Review how the files are being stored. Tens of thousands of files approaches the worst case, with lots of IOs for files and metadata. Databases or archives would be better, packaging up into larger bundles with fewer IOs. Version control systems and archive tars in other words, especially when dealing with code over time.
This being Linux, developers love to reinvent the wheel. So there are many block cache implementations, the most maintained are possibly lvmcache and bcache. At least, both of those are mainline kernels, resulting in comparison tests like this. Although looks like RHEL is not ready to support bcache.
It is not possible to make a hybrid block device as fast or easy to use as an all flash setup. There will be cache misses. There will be failures of the cache device, at which point you better know if it is in writethrough or writeback mode, and if recovery involves data loss. Those are the tradeoffs for a less expensive storage overall.
These being block devices they are a level below a file system, and unaware of small files. However, depending on how deep you want to get into tuning, they may be able to detect sequential block I/Os. Which may be an acceptable proxy, depending on how fragmented files are.
A distro with good storage documentation will cover lvmcache. Here is lvmcache examples from RHEL 9. You would want type cache, just writes via writecache will not be a sufficient boost.
Beware, the underlying dm-cache tunables mention "sequential_threshold" but this does not have an effect. Modern kernels replaced the cache replacement policy with a faster one, but without the knobs.
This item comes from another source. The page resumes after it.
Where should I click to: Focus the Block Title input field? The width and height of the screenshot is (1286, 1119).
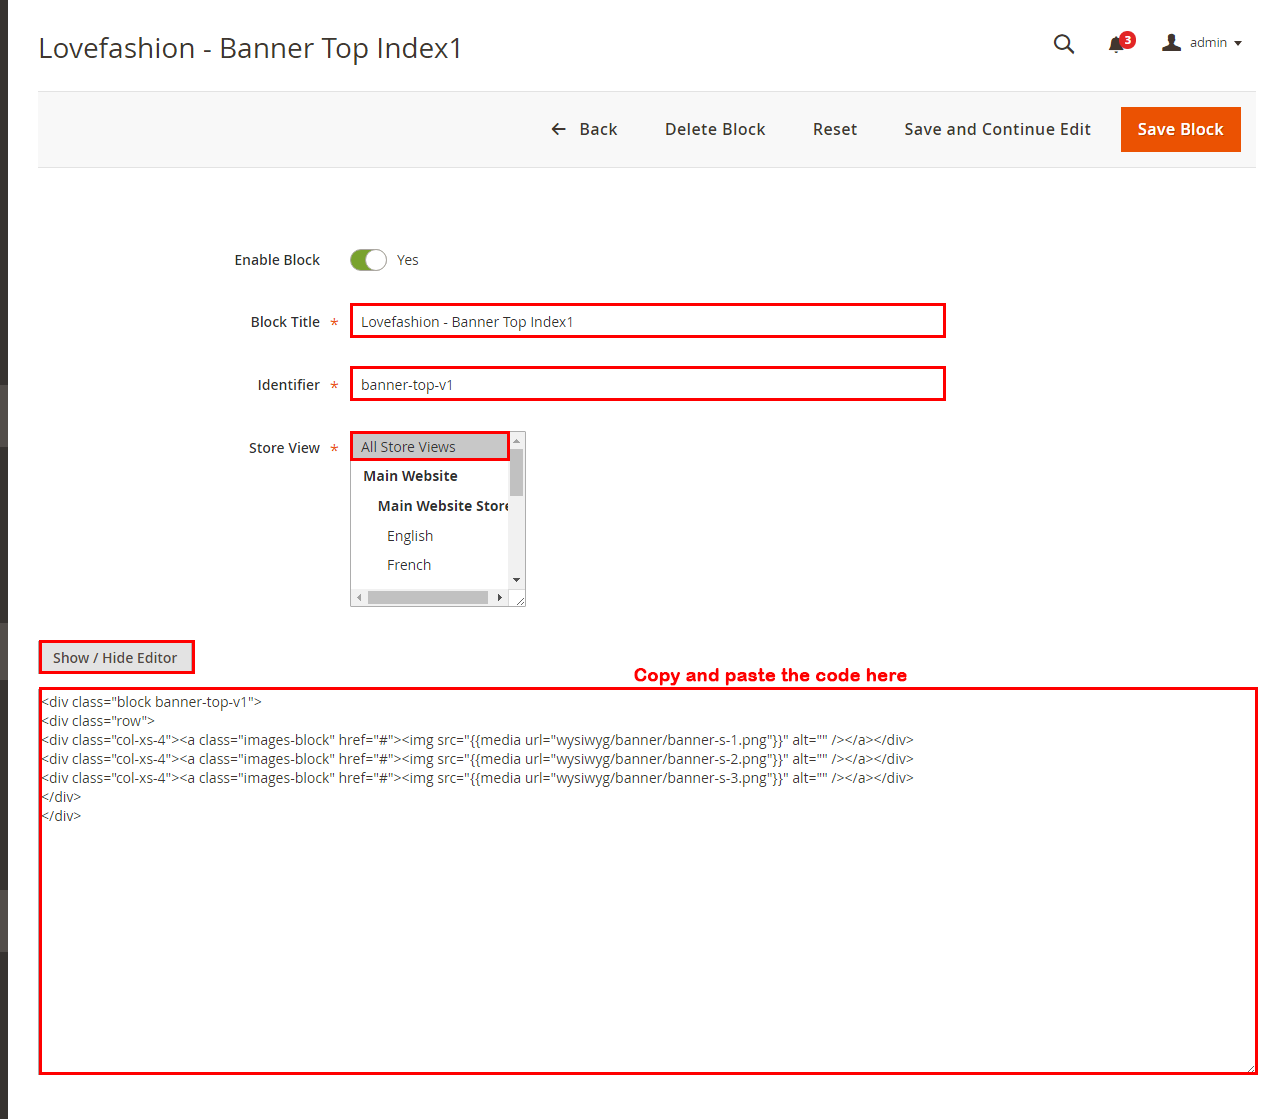pyautogui.click(x=647, y=321)
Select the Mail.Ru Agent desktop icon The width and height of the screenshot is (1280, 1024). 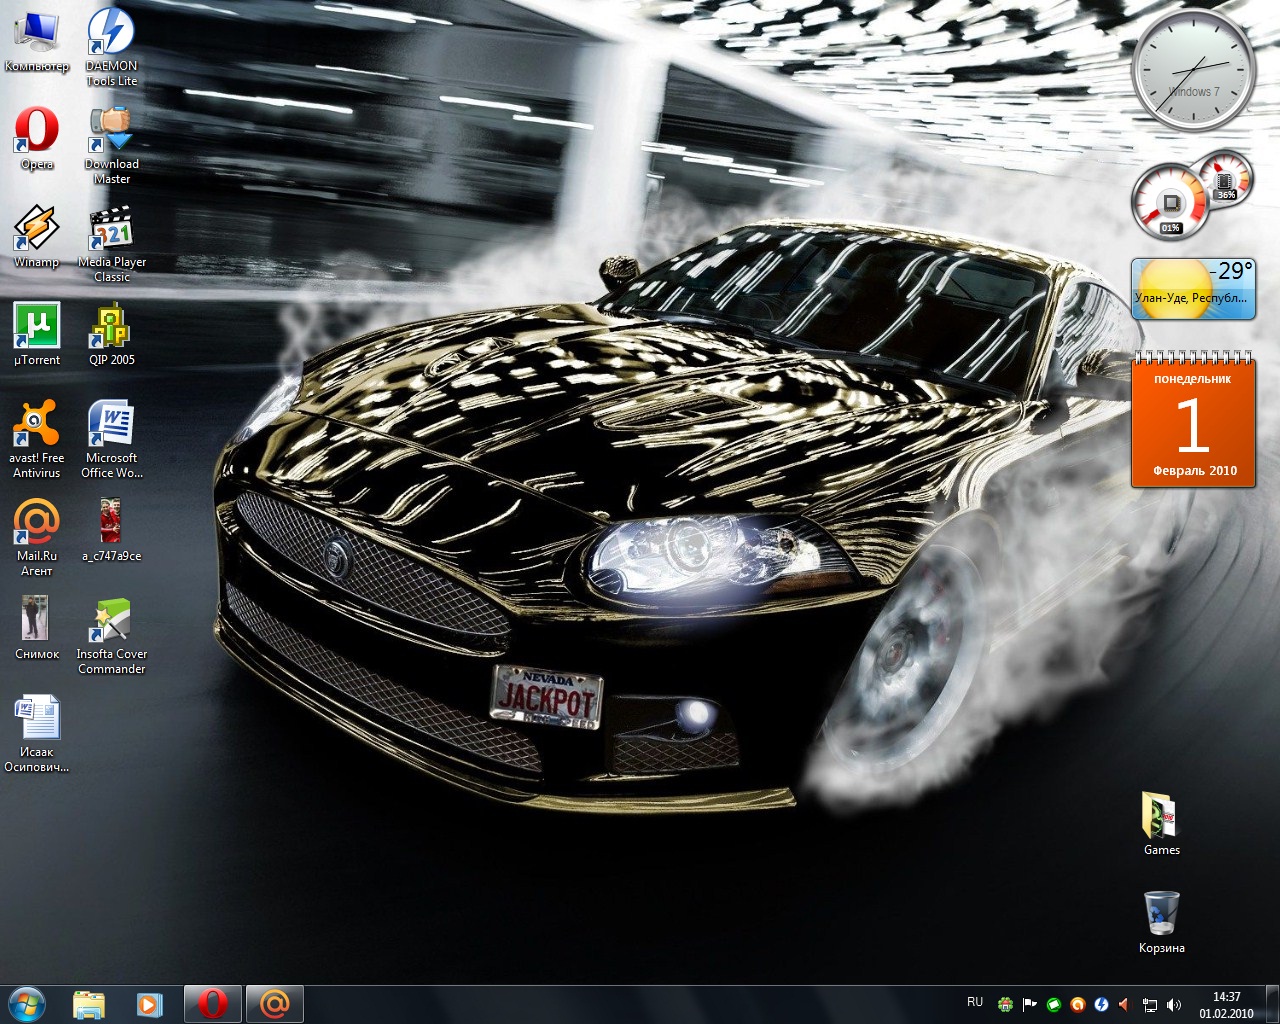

Just block caches do not have a prefetch mechanism, especially not for a targeted subset of files. Again, block layer, doesn't know about files. Something would need to do I/O for them to know that something is hot. Digging through Server Fault archives, some have pre-warmed caches by reading files.
Note that RAM is still faster than solid state, and Linux is always maintaining a file cache. More RAM would increase the working set of this cache, although note that it would need to be slow at first, until the hit ratio improved. I recommend investing in all flash storage before throwing excess RAM at this problem, however.